Editorial: Westmoreland DA's Office needs to watch the clock on criminal cases
Do you remember the Hasbro game Perfection?
It’s a bright red frame with a blue board you push down. A dial is turned, starting a timer when the switch is flipped. You get one minute to take the 25 yellow plastic shapes and fit them into their corresponding geometric spaces on the board. Run out of time, and the board pops up, flinging all the pieces out.
The penalty is the pickup — and possibly stepping on the sharp peg handle of an errant piece.
On Tuesday, the Westmoreland County District Attorney’s Office got to relive that experience.
In a 12-page ruling, Common Pleas Judge Tim Krieger dismissed a case. Jesse Springer, 38, of Ligonier was charged with driving under the influence in May 2021. Just days short of two years later, Springer still hasn’t been to trial.
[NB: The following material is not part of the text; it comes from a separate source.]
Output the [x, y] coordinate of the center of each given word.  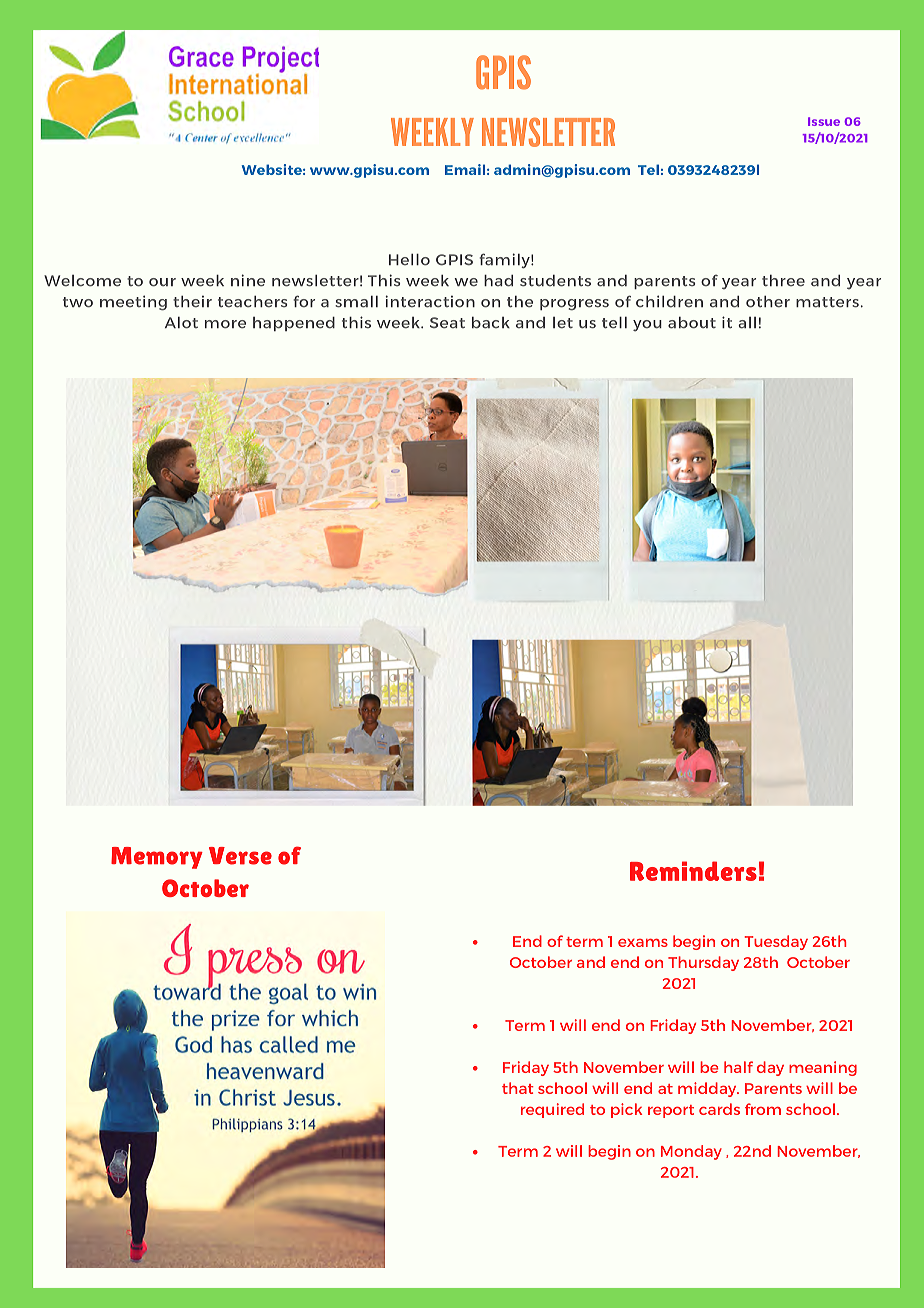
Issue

He should have been in court by June 3, 2022.
That’s a problem in Pennsylvania — and America. The right to a “speedy trial” is right there in the Sixth Amendment of the U.S. Constitution.
In the Keystone State, the law in question is Rule 600. A case must come to trial within six months if the accused is in custody and within a year if they aren’t. There are ways to press pause on that clock with delays and postponements requested or agreed to by either prosecution or defense, but those timelines are the goal.
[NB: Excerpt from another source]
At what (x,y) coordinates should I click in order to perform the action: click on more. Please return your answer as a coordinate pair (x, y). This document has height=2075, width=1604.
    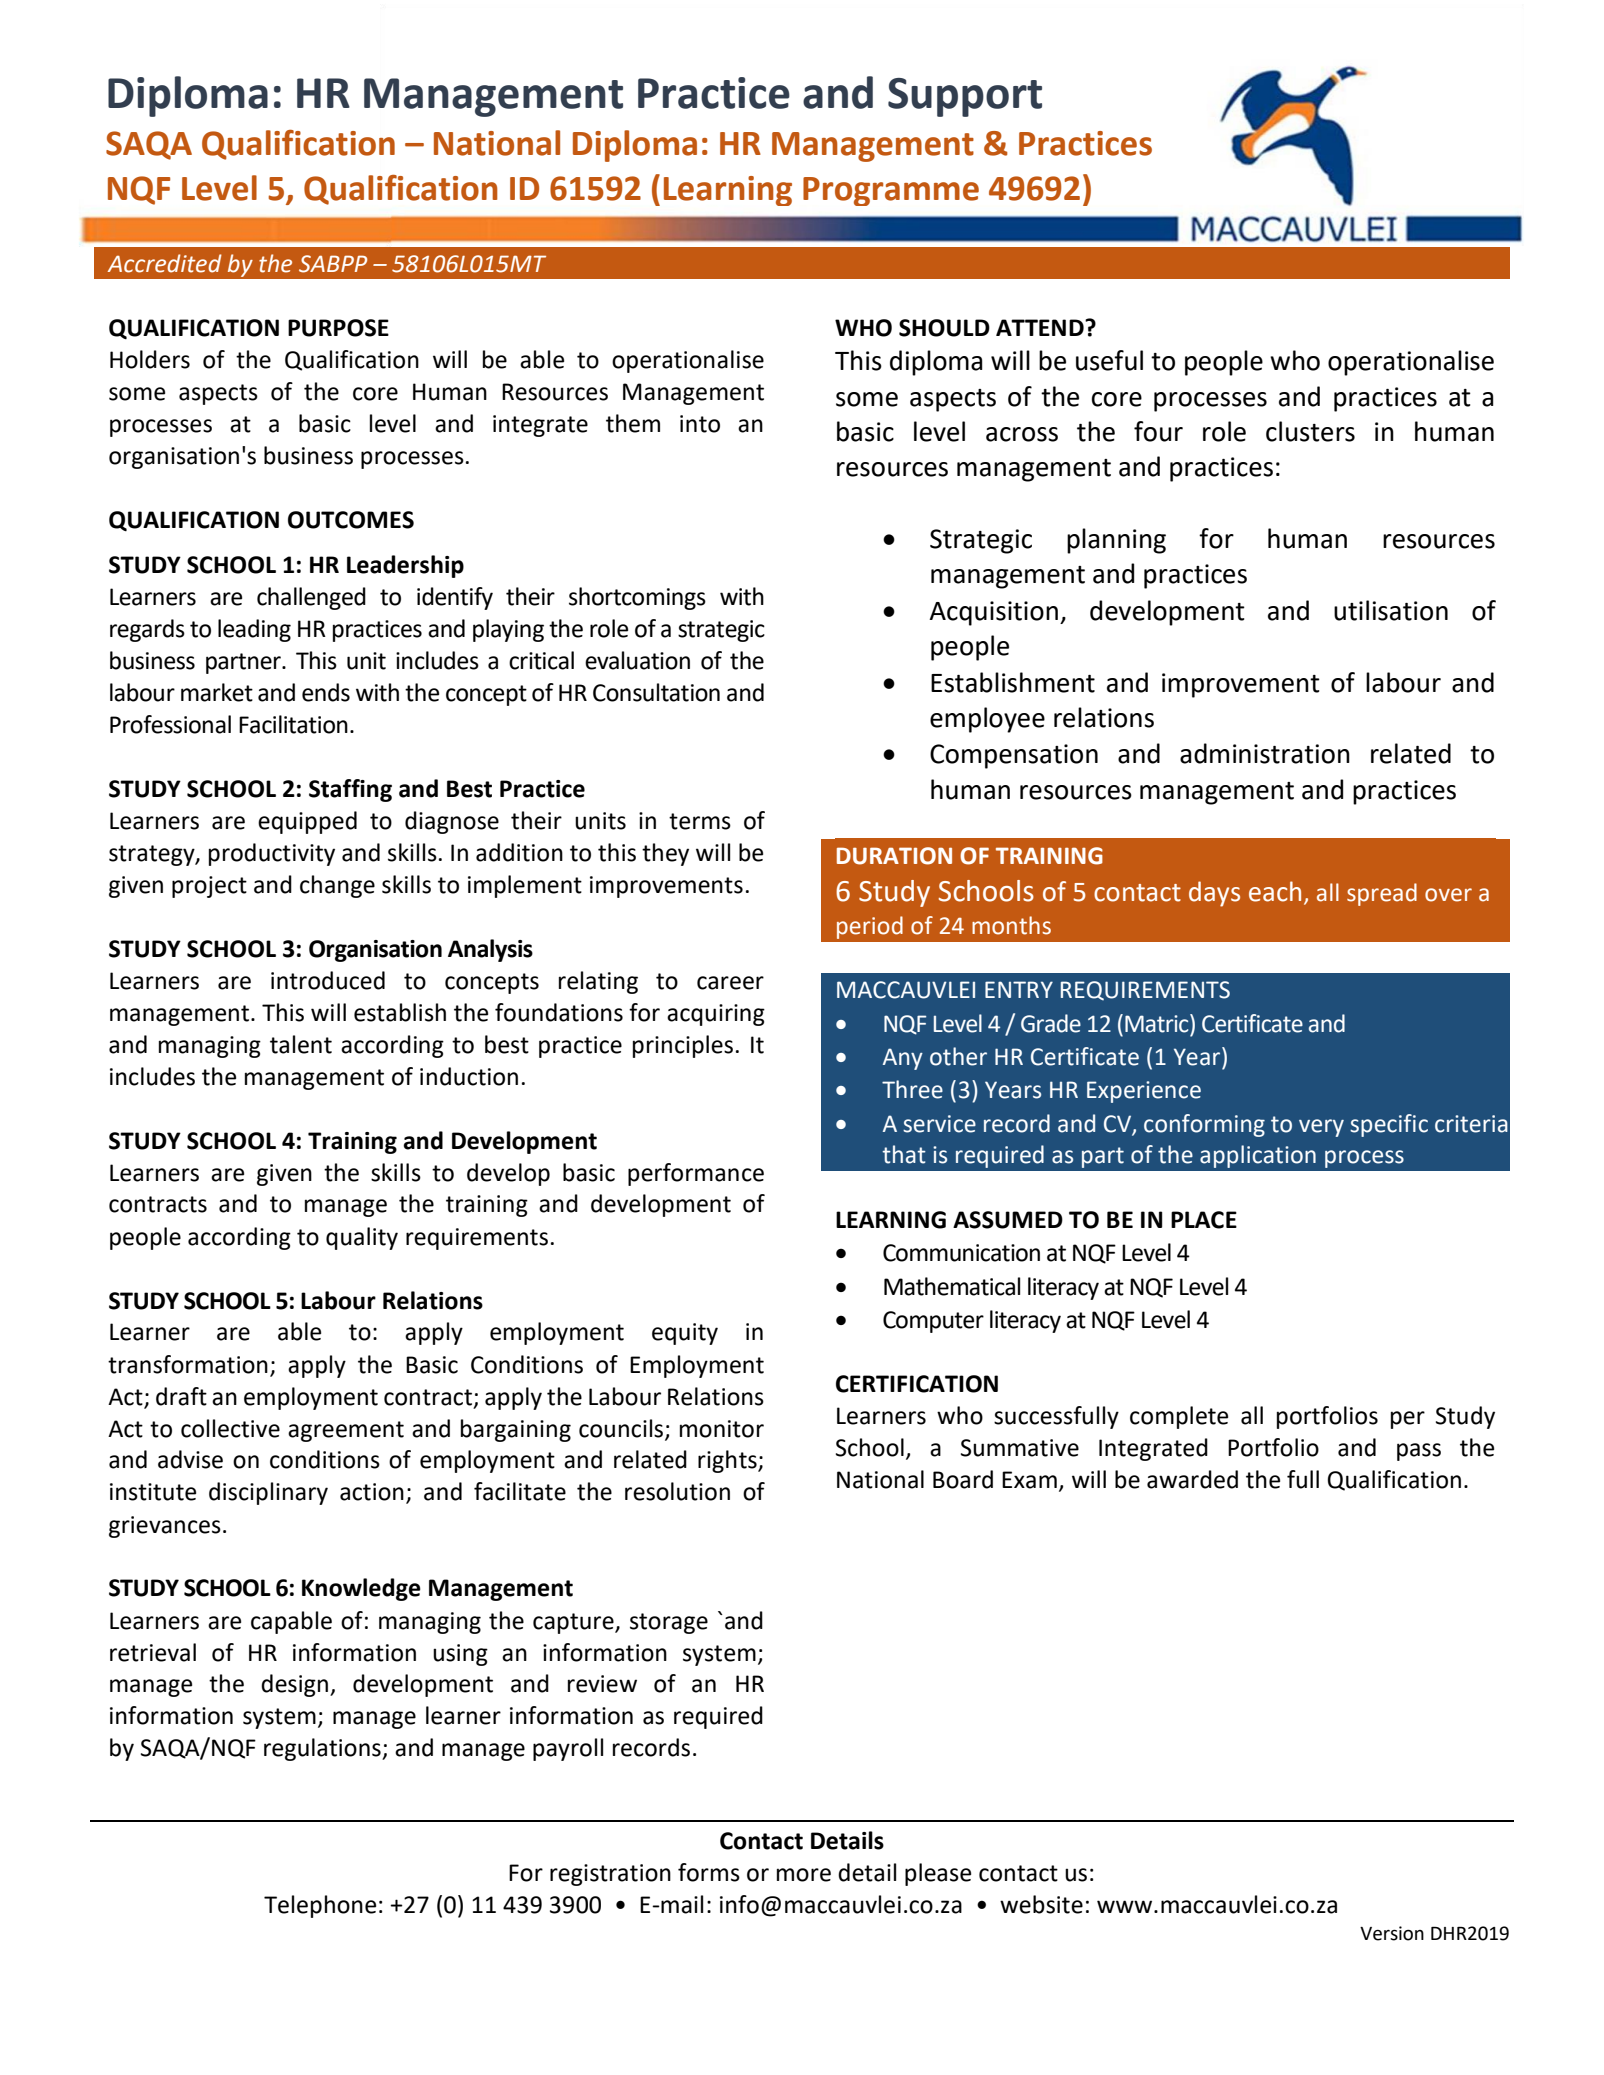
    Looking at the image, I should click on (804, 1875).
A simple DUI stretching two years is well beyond those limits, and Krieger took the DA’s Office to task for it. However, it wasn’t just Springer’s case he cited but also a trend — because Springer’s case wasn’t the only one to miss the deadline.
Krieger noted two other cases dismissed by two other judges — one in 2018 and one in 2021.
This shows the problem is bigger than DA Nicole Ziccarelli, who took office in 2021. The oldest case is definitely not her fault. Some delays in the second case might predate her, too. But failure to get Springer to court on time definitely happened on her watch.
It’s worth arguing that the DA’s Office has had significant cases to prosecute over that period of time, including murders and sexual assaults. Springer’s DUI was a misdemeanor with a summary taillight violation tacked on. It was a first offense. He had been released without bail. It was not the case of a hardened criminal.
The issue is: That shouldn’t matter. If a law is worth writing, it is worth enforcing. If it is worth arresting someone for breaking it, it is worth following the rules of prosecution to complete the process. It is unfair to the person arrested to drag it out. It is equally unfair to the taxpayers to waste an extra year juggling a case.
The DA’s Office blamed court administration for not scheduling the case on time. However, Krieger rightly noted that ensuring cases are scheduled in accordance with Rule 600 is the prosecution’s responsibility.
Ziccarelli spokeswoman Melanie Jones disagreed with the judge’s decision and indicated the office has a case record management system in place.
Springer’s case — and the two before it — would indicate the system is less than perfect and the DA’s Office needs to pay closer attention to prevent more cases from blowing apart when time runs out. Because trials are not a game.
Editor’s note: Krieger’s name was inadvertently substituted for Springer’s in two sentences in an earlier version of this editorial.